Your response should contain every line from the data below that holds the string "will".

[Items from a dataset]
--- START ---
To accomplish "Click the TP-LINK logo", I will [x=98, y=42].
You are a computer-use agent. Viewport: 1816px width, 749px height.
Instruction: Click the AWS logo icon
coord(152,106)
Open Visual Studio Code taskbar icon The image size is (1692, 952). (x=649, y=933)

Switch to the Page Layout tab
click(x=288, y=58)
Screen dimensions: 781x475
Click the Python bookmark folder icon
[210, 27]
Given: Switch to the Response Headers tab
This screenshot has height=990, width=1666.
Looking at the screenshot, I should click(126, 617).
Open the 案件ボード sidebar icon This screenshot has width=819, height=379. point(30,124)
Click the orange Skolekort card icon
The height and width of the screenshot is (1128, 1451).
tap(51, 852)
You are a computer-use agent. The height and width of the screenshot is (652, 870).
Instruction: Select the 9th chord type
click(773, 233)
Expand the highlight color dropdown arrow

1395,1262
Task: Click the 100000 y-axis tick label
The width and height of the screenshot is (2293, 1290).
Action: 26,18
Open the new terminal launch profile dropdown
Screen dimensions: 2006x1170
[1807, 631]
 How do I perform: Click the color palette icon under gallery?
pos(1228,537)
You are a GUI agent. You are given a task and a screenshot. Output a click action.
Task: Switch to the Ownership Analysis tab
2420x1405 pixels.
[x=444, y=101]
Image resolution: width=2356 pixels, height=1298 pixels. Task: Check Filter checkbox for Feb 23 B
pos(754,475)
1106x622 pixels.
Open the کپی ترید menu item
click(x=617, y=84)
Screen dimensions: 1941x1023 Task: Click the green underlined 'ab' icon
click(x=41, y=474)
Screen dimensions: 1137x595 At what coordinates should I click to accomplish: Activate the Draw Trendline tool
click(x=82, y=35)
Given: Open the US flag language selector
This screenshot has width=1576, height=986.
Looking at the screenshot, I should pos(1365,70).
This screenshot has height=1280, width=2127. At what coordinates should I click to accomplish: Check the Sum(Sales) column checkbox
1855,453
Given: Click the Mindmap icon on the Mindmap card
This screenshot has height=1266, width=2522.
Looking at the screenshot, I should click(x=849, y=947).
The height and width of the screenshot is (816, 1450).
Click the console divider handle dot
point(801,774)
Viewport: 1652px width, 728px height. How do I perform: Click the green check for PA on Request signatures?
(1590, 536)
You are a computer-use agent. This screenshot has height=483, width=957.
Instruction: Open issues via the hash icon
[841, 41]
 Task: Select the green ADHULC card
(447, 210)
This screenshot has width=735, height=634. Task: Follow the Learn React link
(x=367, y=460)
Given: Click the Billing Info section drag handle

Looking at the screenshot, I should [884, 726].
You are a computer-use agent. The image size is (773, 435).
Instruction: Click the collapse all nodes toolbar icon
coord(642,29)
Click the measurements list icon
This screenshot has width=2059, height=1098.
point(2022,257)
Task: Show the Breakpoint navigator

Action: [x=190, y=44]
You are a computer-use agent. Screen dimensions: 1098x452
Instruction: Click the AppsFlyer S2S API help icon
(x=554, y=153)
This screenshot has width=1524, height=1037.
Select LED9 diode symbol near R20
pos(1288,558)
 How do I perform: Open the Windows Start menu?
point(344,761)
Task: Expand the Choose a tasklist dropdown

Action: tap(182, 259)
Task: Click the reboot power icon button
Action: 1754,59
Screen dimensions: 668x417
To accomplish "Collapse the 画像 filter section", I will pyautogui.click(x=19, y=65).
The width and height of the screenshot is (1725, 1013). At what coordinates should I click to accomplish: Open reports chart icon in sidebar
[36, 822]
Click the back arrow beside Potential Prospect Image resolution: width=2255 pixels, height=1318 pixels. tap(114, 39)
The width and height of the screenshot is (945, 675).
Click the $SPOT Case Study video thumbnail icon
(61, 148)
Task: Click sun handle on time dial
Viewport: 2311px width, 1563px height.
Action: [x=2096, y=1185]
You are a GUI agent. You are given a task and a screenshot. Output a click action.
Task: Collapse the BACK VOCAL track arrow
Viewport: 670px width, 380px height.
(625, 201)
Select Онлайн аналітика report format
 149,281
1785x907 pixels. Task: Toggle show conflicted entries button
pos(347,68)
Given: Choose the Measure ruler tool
--- END ---
--- Completed task ---
To accomplish "Click the TP-LINK logo", I will [x=98, y=42].
To accomplish "Collapse the 画像 filter section", I will pyautogui.click(x=19, y=65).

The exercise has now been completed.